The author abruptly chooses to refer to Sean, the aforementioned son, as simply “the boy” partway through the story and at first I thought it was meant to be a metaphor for how the guy was simply not growing into a man. Indeed, by the time he is 18 he is still making foolish, impulsive decisions that imperil his safety. But then he suddenly becomes Sean again in one scene, then reverts back to “the boy” and eventually to Sean yet again, so instead of a metaphor the whole thing ends up feeling more like a continuity error.

And while Johnston does write elegant, if occasionally overwrought, prose when describing the mountain scenery or the bleakness of a small town or a farm scoured by the weather, the dialogue spoken by nearly every character goes well beyond literary license (that whole “people don’t talk like this in real life, but real life talk in a novel would be awful” thing) to the point of absurdity and worse, utter predictability. It almost starts to feel like self-parody.

An example exchange might go like this:

“I thought of something about life.”
“You thought of something about life?”
“Yeah.”
They both drew deep on their cigarettes, exhaling into the wind.

Or:

“There’s four ways to skin a cat.”
“What are they?”
“What?”
“What are the four ways to skin a cat?”
He lit a cigarette and blew the smoke off to the side. “I’m not sure, really. I thought I knew.”

Or:

“That horse looks like it’s going to buck that man.”
“That horse looks like it’s going to buck that man?”
“I think so.
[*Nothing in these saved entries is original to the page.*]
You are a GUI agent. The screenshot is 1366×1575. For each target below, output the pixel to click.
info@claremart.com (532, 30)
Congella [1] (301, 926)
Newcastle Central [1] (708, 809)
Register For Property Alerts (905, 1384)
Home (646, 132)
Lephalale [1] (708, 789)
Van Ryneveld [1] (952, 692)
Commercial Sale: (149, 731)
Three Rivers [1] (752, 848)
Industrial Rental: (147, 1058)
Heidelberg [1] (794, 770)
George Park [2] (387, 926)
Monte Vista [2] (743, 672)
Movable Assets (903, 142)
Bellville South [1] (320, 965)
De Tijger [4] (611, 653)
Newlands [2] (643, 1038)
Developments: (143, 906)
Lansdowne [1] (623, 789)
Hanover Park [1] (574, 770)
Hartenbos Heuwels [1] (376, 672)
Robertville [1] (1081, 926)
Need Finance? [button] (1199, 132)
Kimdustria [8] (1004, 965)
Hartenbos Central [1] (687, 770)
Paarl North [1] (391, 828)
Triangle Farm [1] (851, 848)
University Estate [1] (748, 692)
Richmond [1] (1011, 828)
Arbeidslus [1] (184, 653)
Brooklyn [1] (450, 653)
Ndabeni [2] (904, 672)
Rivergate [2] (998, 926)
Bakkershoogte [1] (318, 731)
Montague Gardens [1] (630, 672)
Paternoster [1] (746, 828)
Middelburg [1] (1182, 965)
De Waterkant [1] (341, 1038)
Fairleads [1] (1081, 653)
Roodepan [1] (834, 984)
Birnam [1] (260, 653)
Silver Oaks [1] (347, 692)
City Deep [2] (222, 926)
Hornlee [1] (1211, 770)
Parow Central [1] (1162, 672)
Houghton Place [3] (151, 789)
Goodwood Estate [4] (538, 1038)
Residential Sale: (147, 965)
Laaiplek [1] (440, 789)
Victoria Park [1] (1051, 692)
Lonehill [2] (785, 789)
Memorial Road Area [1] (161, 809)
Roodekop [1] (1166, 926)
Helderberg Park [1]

I don’t know.” He lit another cigarette, tossing the stub of the last one on top of the other two hundred piled around his feet.

Also, while the men are off finding themselves on long, rambling road trips and getting into fights and drinking and smoking, the women in the story–few as they are–exist only as props and scenery and victims. The mother checks out early and returns only at the end, to no real effect, just another prop for the men to work with. The daughter, Caitlin, has some actual spark, but is kidnapped early and subjected to misery thereafter (there’s a pun there for people who have read a certain King novel of the same name).

Overall, I found the whole thing a bit shapeless. I’m all for a good family drama (the suspense here is definitely not the draw) but the characters aren’t that compelling, mainly because of the incredibly small set of emotions each has. They are so detached and wooden–even when supposedly acting out in passion–that you come to expect woodpeckers to alight on their heads and start going to town.

I suppose if you find the idea of watching the slow-motion lives of incredibly dour men play out while some out-of-left-field set of coincidences actually lead to the story wrapping up, you might find interest in this. I can’t say I regret reading Descent, exactly, but it was a ponderous thing.